Cette disposition permet en revanche d'ouvrir, dès l'âge de soixante ans, les droits aux avantages vieillesse aux
personnes bénéficiant de l'allocation aux adultes handicapés dont le taux d'incapacité permanente est compris entre 50
% et 80 % et qui sont en outre dans l'impossibilité, reconnue par la commission technique d'orientation et de
reclassement professionnel, la COTOREP, de se procurer un emploi. La reconnaissance automatique de l'inaptitude au
travail à l'âge de soixante ans les rend d'office éligibles à cet âge à une pension de vieillesse à taux plein.
Ainsi, ils se voient traités à l'égal des pensionnés d'invalidité du régime général, dont la pension d'invalidité est
automatiquement transformée, quand ils atteignent l'âge de soixante ans, en pension de vieillesse pour inaptitude au
travail.
S'agissant des personnes travaillant en centres d'aide par le travail ou CAT, les dispositions de l'article 134 n'ont pas
pour objet de les empêcher de poursuivre leur activité au-delà de leur soixantième anniversaire si elles ne souhaitent
pas, à cet âge, user de la faculté qui leur est donnée de percevoir un avantage de retraite pour inaptitude au travail.
Tel peut notamment être le cas des personnes qui, grâce à la garantie de ressources assurée aux travailleurs
handicapés, perçoivent, en poursuivant leur activité en CAT, un revenu supérieur à celui que leur procurerait la
perception d'un avantage de vieillesse. La liquidation de la pension de retraite interviendra, alors, au moment de la
cessation définitive de l'activité en CAT. Donc, sur cette question, monsieur le sénateur, je vous rassure pleinement : il
s'agit d'une simple faculté.
S'agissant des autres questions que vous avez posées, sachez que j'interrogerai les ministres concernés et vous ferai
parvenir par écrit, dans les jours qui viennent, les réponses précises que vous attendez, à moins que vous ne préfériez
évoquer de nouveau ces sujets ultérieurement, sous forme de question orale.
M. Georges Mouly. Je demande la parole.
M. le président. La parole est à M. Mouly.
M. Georges Mouly. Je vous remercie, madame la secrétaire d'Etat, pour les deux parties de votre réponse.
J'ai bien noté que vous réaffirmiez le caractère facultatif de la retraite à soixante ans. Il convient en effet d'y insister, car
chacun sait ici que ce caractère lui est parfois dénié, ce qui suscite un véritable problème. Il s'agit bien d'une faculté.
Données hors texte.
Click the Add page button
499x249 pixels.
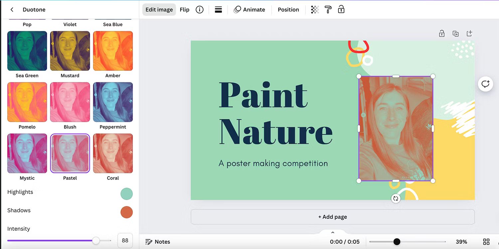[332, 217]
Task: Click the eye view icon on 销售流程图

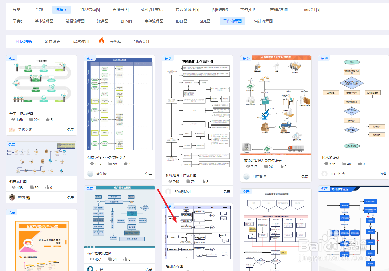Action: coord(13,187)
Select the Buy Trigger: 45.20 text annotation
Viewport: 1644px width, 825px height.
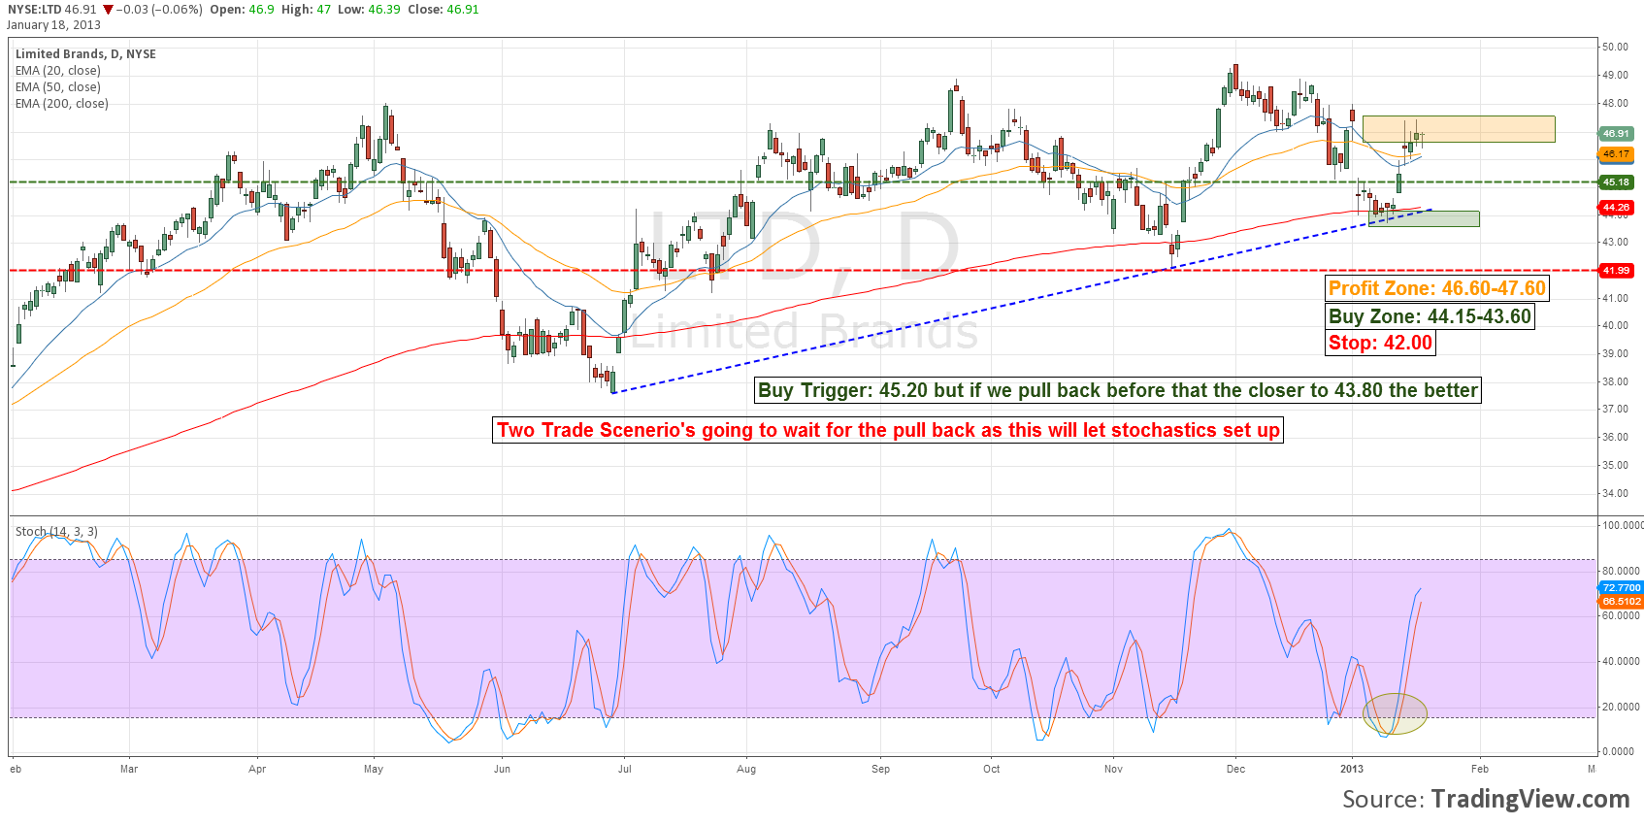(x=1117, y=390)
Je me suis, pour ma part, permis d'insister plus particulièrement sur la situation des personnes en centre d'aide par le
travail parce que chacun connaît l'intérêt de ces établissements sur les plans personnel et social, mais aussi
économique.
Pour les autres questions, j'ai apprécié votre proposition, madame la secrétaire d'Etat. Je ne reviendrai pas sur ce sujet
par le biais d'une question orale, mais j'attends avec beaucoup d'intérêt les réponses écrites que vous avez annoncées.